───── The data

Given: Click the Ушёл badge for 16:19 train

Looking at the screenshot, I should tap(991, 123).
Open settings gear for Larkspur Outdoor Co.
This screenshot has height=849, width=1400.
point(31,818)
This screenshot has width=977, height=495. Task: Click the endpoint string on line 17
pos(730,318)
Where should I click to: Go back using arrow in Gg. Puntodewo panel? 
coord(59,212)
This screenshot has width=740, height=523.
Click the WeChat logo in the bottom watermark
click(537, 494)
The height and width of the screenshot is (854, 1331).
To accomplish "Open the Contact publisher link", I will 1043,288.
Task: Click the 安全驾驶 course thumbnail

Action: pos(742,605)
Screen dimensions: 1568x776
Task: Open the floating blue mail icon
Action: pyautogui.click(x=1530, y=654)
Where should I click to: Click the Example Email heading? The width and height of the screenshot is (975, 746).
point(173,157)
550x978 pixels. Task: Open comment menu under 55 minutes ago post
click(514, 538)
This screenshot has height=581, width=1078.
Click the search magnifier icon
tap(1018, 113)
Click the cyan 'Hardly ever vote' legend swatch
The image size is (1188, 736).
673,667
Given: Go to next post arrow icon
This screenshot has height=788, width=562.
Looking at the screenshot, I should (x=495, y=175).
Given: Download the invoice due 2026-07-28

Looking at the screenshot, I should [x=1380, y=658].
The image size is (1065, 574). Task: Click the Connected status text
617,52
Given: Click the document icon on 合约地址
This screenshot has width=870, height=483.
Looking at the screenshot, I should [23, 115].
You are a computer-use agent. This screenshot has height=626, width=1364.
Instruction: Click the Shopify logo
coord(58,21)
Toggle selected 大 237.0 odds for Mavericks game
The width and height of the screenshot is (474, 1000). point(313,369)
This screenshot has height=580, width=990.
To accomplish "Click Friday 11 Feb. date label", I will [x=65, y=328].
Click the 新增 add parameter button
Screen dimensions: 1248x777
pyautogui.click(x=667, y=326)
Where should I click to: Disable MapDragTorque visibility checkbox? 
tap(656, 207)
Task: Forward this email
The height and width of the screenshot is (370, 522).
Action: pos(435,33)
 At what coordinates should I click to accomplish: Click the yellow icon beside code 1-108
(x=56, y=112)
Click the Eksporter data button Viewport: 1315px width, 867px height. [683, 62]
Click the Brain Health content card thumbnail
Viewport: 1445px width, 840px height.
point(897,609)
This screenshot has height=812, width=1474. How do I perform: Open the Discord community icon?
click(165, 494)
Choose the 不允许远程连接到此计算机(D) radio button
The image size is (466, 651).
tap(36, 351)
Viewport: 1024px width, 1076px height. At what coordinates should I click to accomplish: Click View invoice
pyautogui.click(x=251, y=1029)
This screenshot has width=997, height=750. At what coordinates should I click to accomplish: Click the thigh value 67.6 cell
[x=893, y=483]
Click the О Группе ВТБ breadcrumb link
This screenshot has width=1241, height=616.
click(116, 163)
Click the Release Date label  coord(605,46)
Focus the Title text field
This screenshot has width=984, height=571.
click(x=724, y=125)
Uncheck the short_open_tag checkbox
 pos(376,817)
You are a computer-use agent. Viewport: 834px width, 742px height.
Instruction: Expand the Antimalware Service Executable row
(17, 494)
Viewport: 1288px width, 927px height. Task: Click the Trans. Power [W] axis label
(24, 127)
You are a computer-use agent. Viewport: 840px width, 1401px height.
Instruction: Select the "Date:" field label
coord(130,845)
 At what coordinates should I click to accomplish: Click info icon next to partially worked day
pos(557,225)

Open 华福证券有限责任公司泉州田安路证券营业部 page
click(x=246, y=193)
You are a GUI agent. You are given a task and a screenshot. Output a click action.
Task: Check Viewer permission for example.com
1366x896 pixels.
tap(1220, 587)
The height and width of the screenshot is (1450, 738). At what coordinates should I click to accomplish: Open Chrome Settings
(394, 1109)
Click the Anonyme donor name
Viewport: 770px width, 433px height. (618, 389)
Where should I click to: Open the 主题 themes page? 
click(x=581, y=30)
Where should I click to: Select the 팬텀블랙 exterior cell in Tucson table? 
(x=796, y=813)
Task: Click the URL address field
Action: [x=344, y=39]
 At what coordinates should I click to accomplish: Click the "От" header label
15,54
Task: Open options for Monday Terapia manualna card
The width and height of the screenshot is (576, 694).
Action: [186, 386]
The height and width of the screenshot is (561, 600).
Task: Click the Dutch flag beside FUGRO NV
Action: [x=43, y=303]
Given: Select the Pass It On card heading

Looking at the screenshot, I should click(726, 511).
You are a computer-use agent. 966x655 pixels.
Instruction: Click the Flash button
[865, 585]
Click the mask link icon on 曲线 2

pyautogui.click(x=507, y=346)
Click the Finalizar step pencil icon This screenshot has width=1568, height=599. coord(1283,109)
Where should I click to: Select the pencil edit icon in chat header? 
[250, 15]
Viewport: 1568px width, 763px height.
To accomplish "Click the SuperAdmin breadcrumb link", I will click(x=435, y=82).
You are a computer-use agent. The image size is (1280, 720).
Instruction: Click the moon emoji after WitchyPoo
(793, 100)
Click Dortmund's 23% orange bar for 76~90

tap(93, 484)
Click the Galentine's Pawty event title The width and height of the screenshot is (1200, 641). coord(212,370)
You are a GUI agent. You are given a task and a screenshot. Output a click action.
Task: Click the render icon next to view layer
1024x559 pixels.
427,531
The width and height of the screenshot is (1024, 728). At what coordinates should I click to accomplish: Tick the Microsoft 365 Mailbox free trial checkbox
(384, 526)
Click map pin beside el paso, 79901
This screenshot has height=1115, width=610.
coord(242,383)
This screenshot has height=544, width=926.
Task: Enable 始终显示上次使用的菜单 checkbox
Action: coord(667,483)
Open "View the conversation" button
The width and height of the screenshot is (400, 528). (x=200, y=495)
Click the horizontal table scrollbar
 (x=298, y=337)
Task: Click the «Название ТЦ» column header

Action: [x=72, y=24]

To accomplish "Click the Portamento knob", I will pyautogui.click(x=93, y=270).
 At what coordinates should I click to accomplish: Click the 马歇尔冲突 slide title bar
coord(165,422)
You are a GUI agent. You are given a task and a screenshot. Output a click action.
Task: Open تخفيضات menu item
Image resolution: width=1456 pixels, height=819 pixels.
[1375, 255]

──────────

## About this exercise
Set every entry down verbatim.

## Result of this task
Given: Click the Ушёл badge for 16:19 train

Looking at the screenshot, I should tap(991, 123).
Open settings gear for Larkspur Outdoor Co.
This screenshot has height=849, width=1400.
point(31,818)
This screenshot has width=977, height=495. Task: Click the endpoint string on line 17
pos(730,318)
Where should I click to: Go back using arrow in Gg. Puntodewo panel? 
coord(59,212)
This screenshot has width=740, height=523.
Click the WeChat logo in the bottom watermark
click(537, 494)
The height and width of the screenshot is (854, 1331).
To accomplish "Open the Contact publisher link", I will 1043,288.
Task: Click the 安全驾驶 course thumbnail

Action: pos(742,605)
Screen dimensions: 1568x776
Task: Open the floating blue mail icon
Action: pyautogui.click(x=1530, y=654)
Where should I click to: Click the Example Email heading? The width and height of the screenshot is (975, 746).
point(173,157)
550x978 pixels. Task: Open comment menu under 55 minutes ago post
click(514, 538)
This screenshot has height=581, width=1078.
Click the search magnifier icon
tap(1018, 113)
Click the cyan 'Hardly ever vote' legend swatch
The image size is (1188, 736).
673,667
Given: Go to next post arrow icon
This screenshot has height=788, width=562.
Looking at the screenshot, I should (x=495, y=175).
Given: Download the invoice due 2026-07-28

Looking at the screenshot, I should [x=1380, y=658].
The image size is (1065, 574). Task: Click the Connected status text
617,52
Given: Click the document icon on 合约地址
This screenshot has width=870, height=483.
Looking at the screenshot, I should [23, 115].
You are a computer-use agent. This screenshot has height=626, width=1364.
Instruction: Click the Shopify logo
coord(58,21)
Toggle selected 大 237.0 odds for Mavericks game
The width and height of the screenshot is (474, 1000). point(313,369)
This screenshot has height=580, width=990.
To accomplish "Click Friday 11 Feb. date label", I will [x=65, y=328].
Click the 新增 add parameter button
Screen dimensions: 1248x777
pyautogui.click(x=667, y=326)
Where should I click to: Disable MapDragTorque visibility checkbox? 
tap(656, 207)
Task: Forward this email
The height and width of the screenshot is (370, 522).
Action: pos(435,33)
 At what coordinates should I click to accomplish: Click the yellow icon beside code 1-108
(x=56, y=112)
Click the Eksporter data button Viewport: 1315px width, 867px height. [683, 62]
Click the Brain Health content card thumbnail
Viewport: 1445px width, 840px height.
point(897,609)
This screenshot has height=812, width=1474. How do I perform: Open the Discord community icon?
click(165, 494)
Choose the 不允许远程连接到此计算机(D) radio button
The image size is (466, 651).
tap(36, 351)
Viewport: 1024px width, 1076px height. At what coordinates should I click to accomplish: Click View invoice
pyautogui.click(x=251, y=1029)
This screenshot has width=997, height=750. At what coordinates should I click to accomplish: Click the thigh value 67.6 cell
[x=893, y=483]
Click the О Группе ВТБ breadcrumb link
This screenshot has width=1241, height=616.
click(116, 163)
Click the Release Date label  coord(605,46)
Focus the Title text field
This screenshot has width=984, height=571.
click(x=724, y=125)
Uncheck the short_open_tag checkbox
 pos(376,817)
You are a computer-use agent. Viewport: 834px width, 742px height.
Instruction: Expand the Antimalware Service Executable row
(17, 494)
Viewport: 1288px width, 927px height. Task: Click the Trans. Power [W] axis label
(24, 127)
You are a computer-use agent. Viewport: 840px width, 1401px height.
Instruction: Select the "Date:" field label
coord(130,845)
 At what coordinates should I click to accomplish: Click info icon next to partially worked day
pos(557,225)

Open 华福证券有限责任公司泉州田安路证券营业部 page
click(x=246, y=193)
You are a GUI agent. You are given a task and a screenshot. Output a click action.
Task: Check Viewer permission for example.com
1366x896 pixels.
tap(1220, 587)
The height and width of the screenshot is (1450, 738). At what coordinates should I click to accomplish: Open Chrome Settings
(394, 1109)
Click the Anonyme donor name
Viewport: 770px width, 433px height. (618, 389)
Where should I click to: Open the 主题 themes page? 
click(x=581, y=30)
Where should I click to: Select the 팬텀블랙 exterior cell in Tucson table? 
(x=796, y=813)
Task: Click the URL address field
Action: [x=344, y=39]
 At what coordinates should I click to accomplish: Click the "От" header label
15,54
Task: Open options for Monday Terapia manualna card
The width and height of the screenshot is (576, 694).
Action: [186, 386]
The height and width of the screenshot is (561, 600).
Task: Click the Dutch flag beside FUGRO NV
Action: [x=43, y=303]
Given: Select the Pass It On card heading

Looking at the screenshot, I should click(726, 511).
You are a computer-use agent. 966x655 pixels.
Instruction: Click the Flash button
[865, 585]
Click the mask link icon on 曲线 2

pyautogui.click(x=507, y=346)
Click the Finalizar step pencil icon This screenshot has width=1568, height=599. coord(1283,109)
Where should I click to: Select the pencil edit icon in chat header? 
[250, 15]
Viewport: 1568px width, 763px height.
To accomplish "Click the SuperAdmin breadcrumb link", I will click(x=435, y=82).
You are a computer-use agent. The image size is (1280, 720).
Instruction: Click the moon emoji after WitchyPoo
(793, 100)
Click Dortmund's 23% orange bar for 76~90

tap(93, 484)
Click the Galentine's Pawty event title The width and height of the screenshot is (1200, 641). coord(212,370)
You are a GUI agent. You are given a task and a screenshot. Output a click action.
Task: Click the render icon next to view layer
1024x559 pixels.
427,531
The width and height of the screenshot is (1024, 728). At what coordinates should I click to accomplish: Tick the Microsoft 365 Mailbox free trial checkbox
(384, 526)
Click map pin beside el paso, 79901
This screenshot has height=1115, width=610.
coord(242,383)
This screenshot has height=544, width=926.
Task: Enable 始终显示上次使用的菜单 checkbox
Action: coord(667,483)
Open "View the conversation" button
The width and height of the screenshot is (400, 528). (x=200, y=495)
Click the horizontal table scrollbar
 (x=298, y=337)
Task: Click the «Название ТЦ» column header

Action: [x=72, y=24]

To accomplish "Click the Portamento knob", I will pyautogui.click(x=93, y=270).
 At what coordinates should I click to accomplish: Click the 马歇尔冲突 slide title bar
coord(165,422)
You are a GUI agent. You are given a task and a screenshot. Output a click action.
Task: Open تخفيضات menu item
Image resolution: width=1456 pixels, height=819 pixels.
[1375, 255]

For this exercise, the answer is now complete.